_STATED PROBLEM_. Repeat the material below without changes, from its first line through the line containing "click(1269, 390)", inclusive.
☆ ☆ ☆
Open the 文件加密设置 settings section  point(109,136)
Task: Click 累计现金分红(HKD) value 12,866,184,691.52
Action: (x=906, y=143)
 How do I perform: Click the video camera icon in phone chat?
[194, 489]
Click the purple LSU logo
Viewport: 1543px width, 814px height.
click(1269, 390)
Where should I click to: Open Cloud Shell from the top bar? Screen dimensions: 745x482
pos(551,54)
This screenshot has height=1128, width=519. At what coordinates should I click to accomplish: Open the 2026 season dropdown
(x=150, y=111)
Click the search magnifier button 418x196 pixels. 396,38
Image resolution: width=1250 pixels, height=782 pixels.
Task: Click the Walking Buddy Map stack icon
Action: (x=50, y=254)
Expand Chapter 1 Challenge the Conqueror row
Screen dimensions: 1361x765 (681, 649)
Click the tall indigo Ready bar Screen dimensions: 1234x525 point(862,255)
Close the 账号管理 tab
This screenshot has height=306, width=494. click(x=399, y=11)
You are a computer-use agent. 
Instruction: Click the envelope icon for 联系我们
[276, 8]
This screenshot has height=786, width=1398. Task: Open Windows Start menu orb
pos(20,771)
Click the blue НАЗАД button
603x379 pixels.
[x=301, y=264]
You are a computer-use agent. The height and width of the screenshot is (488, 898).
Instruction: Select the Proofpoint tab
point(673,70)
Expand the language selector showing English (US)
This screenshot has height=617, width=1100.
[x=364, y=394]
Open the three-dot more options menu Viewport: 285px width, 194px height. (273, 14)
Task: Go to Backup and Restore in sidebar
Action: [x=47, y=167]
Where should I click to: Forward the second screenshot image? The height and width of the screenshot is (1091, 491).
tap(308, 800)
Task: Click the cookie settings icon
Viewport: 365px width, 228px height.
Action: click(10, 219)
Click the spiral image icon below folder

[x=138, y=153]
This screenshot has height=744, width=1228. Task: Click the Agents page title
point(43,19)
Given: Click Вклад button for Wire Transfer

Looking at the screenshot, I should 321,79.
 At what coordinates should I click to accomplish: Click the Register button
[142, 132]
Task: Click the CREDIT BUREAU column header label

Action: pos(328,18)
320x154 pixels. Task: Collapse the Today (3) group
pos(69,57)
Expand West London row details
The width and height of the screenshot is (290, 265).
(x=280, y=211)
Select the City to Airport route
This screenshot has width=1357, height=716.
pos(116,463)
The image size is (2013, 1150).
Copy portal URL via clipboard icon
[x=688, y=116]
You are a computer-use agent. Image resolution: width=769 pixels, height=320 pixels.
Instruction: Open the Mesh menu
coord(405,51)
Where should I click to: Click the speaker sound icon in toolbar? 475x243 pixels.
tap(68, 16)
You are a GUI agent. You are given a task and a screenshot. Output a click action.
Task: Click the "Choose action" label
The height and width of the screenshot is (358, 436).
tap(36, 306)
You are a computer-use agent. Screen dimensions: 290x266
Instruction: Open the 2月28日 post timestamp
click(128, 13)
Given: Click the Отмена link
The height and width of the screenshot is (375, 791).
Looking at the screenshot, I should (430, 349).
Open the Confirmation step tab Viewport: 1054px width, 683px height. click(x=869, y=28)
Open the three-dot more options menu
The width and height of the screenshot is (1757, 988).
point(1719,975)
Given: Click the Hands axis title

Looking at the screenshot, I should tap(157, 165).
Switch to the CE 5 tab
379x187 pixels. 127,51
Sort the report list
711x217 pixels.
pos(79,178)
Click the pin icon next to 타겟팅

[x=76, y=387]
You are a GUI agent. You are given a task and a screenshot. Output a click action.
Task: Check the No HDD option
☆ ☆ ☆
_EXERCISE RESPONSE_.
Open the 文件加密设置 settings section  point(109,136)
Task: Click 累计现金分红(HKD) value 12,866,184,691.52
Action: (x=906, y=143)
 How do I perform: Click the video camera icon in phone chat?
[194, 489]
Click the purple LSU logo
Viewport: 1543px width, 814px height.
click(1269, 390)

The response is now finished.